Researchers from Heriot-Watt University and the Swiss Federal Institute of Technology Lausanne (EPFL) have generated a machine learning algorithm to more accurately forecast amine emissions in CO2 capture plants.
The algorithm aims to provide chemical engineers with more insights into the health hazards a plant may pose when capturing CO2 emissions.
Current CO2 capture processes have a success rate of 50-68% but scientists predict that number could reach more than 90% in the future. One of the downsides of the carbon capture technology currently is that it releases amines which can be harmful to the environment.
In an effort to provide an answer on why and when amine emissions happen during the CO2 capture process, the group of scientists designed the machine learning algorithm and tested it at Germany’s large coal-fired power plant Niederhauẞen.
Their findings were published in a research article for the academic journal Science Advances.
“We developed an experimental campaign to understand how and when amine emissions would be generated. But some of our experiments also caused interventions of the plant’s operators to ensure the plant was operating safely,” Professor Susana Garcia, associate director of carbon capture and storage at Heriot-Watt University, told the university press.

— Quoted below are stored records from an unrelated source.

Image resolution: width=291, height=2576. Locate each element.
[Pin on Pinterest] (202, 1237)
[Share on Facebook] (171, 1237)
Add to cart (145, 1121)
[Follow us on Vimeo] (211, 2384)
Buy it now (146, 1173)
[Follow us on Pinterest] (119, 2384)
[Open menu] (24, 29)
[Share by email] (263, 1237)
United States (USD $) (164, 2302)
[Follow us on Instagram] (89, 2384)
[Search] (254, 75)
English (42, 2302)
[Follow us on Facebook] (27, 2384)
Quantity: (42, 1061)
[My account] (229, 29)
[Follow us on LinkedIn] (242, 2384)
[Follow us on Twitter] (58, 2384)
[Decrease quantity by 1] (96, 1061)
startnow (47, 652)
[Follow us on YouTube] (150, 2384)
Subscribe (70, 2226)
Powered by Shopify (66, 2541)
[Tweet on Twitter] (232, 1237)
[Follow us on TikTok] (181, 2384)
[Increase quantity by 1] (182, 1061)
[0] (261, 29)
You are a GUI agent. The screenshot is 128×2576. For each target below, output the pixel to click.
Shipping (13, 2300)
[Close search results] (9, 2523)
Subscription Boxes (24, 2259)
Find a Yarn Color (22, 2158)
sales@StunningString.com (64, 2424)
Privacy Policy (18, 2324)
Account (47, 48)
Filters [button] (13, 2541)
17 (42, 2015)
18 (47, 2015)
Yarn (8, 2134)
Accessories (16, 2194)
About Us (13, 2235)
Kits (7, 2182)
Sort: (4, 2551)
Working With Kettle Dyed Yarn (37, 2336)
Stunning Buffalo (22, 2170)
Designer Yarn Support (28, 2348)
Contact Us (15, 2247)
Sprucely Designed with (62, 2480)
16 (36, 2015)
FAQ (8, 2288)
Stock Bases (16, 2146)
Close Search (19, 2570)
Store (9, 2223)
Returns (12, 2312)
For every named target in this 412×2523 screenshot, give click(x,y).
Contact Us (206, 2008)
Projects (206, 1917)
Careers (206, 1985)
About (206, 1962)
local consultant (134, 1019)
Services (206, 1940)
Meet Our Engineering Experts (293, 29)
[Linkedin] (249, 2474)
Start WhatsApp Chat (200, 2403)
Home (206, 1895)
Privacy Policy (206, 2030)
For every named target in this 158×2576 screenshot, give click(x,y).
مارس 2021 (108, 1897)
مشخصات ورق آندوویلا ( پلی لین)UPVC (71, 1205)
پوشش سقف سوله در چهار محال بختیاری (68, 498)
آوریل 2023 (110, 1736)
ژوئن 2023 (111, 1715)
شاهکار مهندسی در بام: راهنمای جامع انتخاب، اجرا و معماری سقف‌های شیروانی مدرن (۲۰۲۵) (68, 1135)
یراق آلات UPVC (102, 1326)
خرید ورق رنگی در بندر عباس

The scientists created a pattern-recognition algorithm to predict emissions caused by interventions and ones caused by stress tests. The model would allow operators and scientists to run scenarios to more accurately predict emissions, and work towards reducing them.
This research has the potential to have an enormous impact, said Garcia. The scientists were able to successfully forecast amine emissions from CO2 capture plants that use the most advanced amine-based technologies. “This type of forecasting proved to be very challenging with any of the conventional approaches, so it may change the way we operate industrial plants,” she also said.